PAVAROTTI OF THE PLAINS: DON WALSER'S STORY Image

Don Walser is a country music legend who, paradoxically, was virtually unknown up until a few years ago. A veteran of Texas western swing bands of the 50’s, Walser put his musical career on the back burner for many years, serving in the National Guard so he could afford to feed and clothe his family. Only after reaching late middle age did he and his Pure Texas Band meet with success, and recent years have seen Walser releasing numerous CD’s and being showered with accolades, including an NEA National Heritage Award.
Walser’s trademark is his yodel, a talent amply showcased in TJ Morehouse’s rough and ragged documentary, “Pavarotti of the Plains.” Debuting at SXSW with incomplete sound mix and unpolished editing, the film comes off as a sort of anti-“Behind the Music.” There are no drug overdoses, trashed hotel rooms or broken hearts on display – just a love of the holy trinity of “honky tonk, western swing, and cowboy music.” The closest “Pavarotti of the Plains” gets to muckraking is some vaguely disquieting footage of Walser on painkillers after taking a spill following a performance at the Grand Ole Opry (the yodeling cowboy suffers from diabetes and bad knees, and is vastly overweight as a result).

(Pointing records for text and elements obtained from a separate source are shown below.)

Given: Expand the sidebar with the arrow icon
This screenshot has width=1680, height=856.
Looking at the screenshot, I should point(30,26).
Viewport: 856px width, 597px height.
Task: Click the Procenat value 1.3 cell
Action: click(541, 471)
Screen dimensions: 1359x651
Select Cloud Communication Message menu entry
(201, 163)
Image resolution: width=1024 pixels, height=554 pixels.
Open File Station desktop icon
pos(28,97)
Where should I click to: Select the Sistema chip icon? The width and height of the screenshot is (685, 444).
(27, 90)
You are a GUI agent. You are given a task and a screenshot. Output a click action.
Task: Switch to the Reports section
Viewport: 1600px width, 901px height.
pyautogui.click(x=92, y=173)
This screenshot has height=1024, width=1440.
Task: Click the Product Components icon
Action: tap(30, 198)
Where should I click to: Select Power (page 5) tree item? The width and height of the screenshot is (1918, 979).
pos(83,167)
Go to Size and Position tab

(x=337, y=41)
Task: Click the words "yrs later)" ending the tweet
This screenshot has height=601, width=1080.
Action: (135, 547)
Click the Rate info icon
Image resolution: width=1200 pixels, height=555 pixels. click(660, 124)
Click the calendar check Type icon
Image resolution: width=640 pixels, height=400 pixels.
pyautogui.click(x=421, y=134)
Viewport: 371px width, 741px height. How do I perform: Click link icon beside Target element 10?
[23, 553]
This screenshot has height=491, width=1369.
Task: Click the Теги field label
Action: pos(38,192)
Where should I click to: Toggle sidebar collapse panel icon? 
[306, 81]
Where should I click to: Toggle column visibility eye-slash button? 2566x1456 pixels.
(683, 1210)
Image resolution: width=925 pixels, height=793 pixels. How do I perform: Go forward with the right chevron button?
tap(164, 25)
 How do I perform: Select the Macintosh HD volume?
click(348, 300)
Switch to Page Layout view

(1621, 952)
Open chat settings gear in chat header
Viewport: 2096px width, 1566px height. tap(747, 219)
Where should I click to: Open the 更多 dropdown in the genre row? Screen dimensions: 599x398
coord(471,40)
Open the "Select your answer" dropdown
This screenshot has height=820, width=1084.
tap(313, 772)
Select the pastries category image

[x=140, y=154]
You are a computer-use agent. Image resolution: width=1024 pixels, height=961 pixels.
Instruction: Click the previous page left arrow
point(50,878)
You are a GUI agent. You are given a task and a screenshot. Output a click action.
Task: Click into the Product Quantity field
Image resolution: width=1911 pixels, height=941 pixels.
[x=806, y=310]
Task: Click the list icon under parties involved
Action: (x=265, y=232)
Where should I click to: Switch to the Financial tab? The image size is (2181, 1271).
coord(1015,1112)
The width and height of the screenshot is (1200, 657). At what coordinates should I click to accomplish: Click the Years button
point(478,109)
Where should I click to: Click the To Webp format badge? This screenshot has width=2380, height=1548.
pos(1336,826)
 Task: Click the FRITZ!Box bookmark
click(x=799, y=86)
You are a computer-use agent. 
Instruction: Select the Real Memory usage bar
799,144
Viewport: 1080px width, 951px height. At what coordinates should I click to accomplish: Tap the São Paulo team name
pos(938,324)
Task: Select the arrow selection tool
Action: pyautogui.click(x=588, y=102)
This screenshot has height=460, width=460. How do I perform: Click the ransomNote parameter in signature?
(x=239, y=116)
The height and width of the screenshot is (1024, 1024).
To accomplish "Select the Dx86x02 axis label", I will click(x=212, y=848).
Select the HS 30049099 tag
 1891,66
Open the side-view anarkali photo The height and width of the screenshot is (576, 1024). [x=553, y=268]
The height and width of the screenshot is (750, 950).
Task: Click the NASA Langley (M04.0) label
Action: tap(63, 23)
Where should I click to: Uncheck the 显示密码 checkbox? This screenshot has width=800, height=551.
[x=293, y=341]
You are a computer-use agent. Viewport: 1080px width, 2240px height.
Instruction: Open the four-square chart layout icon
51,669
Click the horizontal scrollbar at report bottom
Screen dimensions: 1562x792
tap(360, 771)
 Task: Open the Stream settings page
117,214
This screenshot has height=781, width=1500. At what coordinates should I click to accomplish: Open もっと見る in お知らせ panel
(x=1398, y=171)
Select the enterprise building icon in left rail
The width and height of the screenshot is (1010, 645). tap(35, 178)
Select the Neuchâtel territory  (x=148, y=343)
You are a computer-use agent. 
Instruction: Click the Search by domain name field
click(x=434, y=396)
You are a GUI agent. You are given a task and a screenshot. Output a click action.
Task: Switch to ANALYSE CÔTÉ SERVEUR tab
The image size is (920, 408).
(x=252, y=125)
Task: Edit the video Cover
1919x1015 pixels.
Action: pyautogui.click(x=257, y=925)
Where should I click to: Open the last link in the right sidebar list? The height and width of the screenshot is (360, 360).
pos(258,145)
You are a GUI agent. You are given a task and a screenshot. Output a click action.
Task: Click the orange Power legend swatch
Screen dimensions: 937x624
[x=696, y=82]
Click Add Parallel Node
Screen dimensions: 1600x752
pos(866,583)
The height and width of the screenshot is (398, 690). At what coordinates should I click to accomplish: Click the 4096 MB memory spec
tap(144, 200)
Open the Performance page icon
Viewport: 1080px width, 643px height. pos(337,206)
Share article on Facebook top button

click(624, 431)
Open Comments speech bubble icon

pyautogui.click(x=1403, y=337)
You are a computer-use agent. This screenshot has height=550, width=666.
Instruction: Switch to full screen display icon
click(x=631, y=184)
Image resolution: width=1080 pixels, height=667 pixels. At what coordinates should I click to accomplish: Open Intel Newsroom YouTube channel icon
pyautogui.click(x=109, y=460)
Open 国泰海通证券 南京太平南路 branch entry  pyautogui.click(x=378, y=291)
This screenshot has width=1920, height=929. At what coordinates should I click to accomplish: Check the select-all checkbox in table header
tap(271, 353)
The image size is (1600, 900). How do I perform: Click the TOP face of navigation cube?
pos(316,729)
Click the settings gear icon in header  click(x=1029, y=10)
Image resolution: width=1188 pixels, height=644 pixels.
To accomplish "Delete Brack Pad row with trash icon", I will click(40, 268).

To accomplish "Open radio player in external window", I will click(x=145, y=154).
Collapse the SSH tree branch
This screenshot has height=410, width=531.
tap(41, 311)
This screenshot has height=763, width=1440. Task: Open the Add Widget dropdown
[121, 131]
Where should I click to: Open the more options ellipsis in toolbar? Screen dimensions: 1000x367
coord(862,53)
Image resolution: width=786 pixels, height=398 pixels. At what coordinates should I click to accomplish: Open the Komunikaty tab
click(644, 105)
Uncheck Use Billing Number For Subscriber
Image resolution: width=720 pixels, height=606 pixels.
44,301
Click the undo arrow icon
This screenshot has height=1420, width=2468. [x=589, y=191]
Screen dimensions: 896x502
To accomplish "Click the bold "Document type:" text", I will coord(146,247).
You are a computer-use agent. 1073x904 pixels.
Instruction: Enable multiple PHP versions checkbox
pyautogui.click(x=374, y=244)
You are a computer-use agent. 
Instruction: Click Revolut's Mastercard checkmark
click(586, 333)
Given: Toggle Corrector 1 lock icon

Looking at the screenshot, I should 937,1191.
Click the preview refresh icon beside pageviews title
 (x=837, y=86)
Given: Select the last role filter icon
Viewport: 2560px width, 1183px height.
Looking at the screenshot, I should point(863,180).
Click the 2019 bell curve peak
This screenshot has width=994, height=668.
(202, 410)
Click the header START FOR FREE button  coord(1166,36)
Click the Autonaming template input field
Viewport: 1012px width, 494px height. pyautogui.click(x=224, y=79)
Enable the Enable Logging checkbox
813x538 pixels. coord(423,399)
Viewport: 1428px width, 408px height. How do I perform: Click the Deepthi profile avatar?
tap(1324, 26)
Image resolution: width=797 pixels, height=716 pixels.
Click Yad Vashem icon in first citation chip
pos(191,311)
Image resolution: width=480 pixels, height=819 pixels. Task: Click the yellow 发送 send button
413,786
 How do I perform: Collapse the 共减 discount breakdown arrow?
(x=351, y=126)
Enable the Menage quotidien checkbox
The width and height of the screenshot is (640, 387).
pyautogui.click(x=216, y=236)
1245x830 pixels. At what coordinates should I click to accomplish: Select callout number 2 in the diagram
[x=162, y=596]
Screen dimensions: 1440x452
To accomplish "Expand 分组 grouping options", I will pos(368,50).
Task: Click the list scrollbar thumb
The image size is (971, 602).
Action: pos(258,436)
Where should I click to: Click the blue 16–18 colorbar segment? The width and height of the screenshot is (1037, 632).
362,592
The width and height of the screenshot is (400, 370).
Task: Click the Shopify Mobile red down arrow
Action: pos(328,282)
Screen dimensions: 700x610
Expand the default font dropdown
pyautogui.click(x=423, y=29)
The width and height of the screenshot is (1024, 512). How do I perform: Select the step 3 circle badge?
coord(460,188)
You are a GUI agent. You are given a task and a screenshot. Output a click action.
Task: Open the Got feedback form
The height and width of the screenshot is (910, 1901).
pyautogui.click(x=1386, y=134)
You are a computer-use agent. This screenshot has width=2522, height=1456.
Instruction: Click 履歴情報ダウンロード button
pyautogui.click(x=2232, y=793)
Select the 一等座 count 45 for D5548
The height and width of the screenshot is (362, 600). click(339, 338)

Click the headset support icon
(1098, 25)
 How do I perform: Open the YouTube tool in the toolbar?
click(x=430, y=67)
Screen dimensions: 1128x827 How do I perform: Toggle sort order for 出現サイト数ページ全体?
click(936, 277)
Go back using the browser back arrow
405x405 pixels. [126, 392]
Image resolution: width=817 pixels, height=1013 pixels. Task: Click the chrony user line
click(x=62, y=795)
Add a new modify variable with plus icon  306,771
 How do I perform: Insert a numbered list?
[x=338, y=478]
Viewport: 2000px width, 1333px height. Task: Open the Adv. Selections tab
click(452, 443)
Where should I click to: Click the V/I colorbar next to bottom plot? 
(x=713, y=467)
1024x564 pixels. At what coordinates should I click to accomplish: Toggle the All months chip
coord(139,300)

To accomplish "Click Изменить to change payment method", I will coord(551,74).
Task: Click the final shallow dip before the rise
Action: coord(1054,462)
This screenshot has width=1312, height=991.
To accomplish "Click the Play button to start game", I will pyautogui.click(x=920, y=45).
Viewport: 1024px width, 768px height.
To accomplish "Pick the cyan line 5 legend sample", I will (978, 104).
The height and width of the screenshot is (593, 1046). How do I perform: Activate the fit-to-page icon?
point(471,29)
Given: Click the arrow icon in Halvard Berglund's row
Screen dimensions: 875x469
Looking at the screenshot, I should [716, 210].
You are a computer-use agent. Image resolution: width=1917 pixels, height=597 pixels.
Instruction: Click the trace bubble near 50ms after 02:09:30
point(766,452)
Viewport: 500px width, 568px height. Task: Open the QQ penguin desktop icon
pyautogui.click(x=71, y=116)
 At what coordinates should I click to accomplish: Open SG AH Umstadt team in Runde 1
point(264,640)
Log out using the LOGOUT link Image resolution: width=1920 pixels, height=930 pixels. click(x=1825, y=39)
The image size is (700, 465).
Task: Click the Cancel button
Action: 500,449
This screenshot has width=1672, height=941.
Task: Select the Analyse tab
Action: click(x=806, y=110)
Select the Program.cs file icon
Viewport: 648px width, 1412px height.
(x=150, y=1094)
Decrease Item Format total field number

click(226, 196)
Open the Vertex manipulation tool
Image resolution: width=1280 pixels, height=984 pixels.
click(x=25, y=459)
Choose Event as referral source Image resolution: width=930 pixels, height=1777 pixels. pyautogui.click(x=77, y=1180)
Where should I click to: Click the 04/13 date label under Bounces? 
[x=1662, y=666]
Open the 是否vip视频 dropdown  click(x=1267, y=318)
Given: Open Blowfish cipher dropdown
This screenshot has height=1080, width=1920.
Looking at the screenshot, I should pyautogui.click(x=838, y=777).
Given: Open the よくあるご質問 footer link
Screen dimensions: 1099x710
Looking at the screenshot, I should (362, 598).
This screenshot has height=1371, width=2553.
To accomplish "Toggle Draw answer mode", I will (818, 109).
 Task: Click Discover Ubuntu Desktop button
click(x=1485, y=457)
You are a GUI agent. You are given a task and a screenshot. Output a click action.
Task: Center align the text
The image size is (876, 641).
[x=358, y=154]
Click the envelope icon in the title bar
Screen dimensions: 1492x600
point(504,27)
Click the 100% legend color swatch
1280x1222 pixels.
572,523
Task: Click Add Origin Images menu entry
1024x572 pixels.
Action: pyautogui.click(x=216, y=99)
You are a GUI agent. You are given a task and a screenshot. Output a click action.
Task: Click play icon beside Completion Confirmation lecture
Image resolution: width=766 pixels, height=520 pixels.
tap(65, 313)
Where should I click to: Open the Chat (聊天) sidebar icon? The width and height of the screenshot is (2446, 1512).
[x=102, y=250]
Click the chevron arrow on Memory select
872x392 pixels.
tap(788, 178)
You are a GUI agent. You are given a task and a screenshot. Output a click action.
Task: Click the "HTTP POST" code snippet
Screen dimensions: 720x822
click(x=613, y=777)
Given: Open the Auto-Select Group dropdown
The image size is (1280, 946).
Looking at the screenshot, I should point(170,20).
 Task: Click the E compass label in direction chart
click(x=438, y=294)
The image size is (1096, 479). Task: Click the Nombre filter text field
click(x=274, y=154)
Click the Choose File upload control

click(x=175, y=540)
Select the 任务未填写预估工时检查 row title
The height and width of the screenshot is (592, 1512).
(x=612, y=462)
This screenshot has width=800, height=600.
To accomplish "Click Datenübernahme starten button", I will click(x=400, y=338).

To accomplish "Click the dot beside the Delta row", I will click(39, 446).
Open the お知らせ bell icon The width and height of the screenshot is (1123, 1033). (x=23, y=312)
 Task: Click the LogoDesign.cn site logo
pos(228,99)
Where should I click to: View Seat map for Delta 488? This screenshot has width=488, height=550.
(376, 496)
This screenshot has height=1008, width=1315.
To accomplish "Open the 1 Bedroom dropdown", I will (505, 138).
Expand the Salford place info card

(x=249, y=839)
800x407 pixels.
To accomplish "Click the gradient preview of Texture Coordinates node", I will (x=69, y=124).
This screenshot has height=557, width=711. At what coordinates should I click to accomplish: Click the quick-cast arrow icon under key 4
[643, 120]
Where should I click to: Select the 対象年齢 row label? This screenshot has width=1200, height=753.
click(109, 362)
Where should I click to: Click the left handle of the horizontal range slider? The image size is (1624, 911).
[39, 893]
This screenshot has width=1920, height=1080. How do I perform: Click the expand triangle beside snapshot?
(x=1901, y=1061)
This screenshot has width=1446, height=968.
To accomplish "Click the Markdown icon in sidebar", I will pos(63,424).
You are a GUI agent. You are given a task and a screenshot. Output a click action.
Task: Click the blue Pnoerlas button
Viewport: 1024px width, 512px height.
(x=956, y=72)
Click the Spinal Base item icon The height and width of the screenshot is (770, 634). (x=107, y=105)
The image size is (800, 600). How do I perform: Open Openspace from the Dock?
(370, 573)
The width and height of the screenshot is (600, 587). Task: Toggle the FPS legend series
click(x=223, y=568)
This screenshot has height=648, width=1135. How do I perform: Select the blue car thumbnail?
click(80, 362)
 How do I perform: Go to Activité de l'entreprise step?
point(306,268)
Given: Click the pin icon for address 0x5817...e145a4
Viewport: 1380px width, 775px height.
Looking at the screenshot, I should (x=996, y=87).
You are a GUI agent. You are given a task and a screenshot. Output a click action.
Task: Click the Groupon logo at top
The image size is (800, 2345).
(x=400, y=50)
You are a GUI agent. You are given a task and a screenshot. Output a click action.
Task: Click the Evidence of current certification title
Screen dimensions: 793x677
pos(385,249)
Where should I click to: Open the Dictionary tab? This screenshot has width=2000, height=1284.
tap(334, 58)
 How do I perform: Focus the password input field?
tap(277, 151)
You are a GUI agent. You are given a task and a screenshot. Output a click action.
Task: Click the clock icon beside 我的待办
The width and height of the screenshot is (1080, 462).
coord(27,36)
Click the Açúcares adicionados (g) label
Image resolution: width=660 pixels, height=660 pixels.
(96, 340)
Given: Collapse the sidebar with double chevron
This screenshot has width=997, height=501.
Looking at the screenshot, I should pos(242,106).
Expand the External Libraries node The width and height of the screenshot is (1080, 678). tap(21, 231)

Much of the doc is devoted to Walser achieving his lifelong dream of appearing on the Opry, though we’re also treated to the praise and remembrances of many of his country music colleagues, including Willie Nelson and Asleep at the Wheel’s Ray Benson. There’s also plenty of the obligatory bitching about the sad state of affairs in the present-day Nashville scene, and yearning for the pure and honest style of country music that Walser represents. The man himself is on hand to reminisce along with his family, and a watery-eyed bunch they are, tearing up at the drop of a ten gallon hat. Walser has an endearing high-pitched giggle that surfaces anytime things seem to be getting too weepy or downbeat. It’s impossible not to feel affection for him, no matter what you think of the music, but fans of old timey twang will especially enjoy this unpolished but warm-hearted tribute.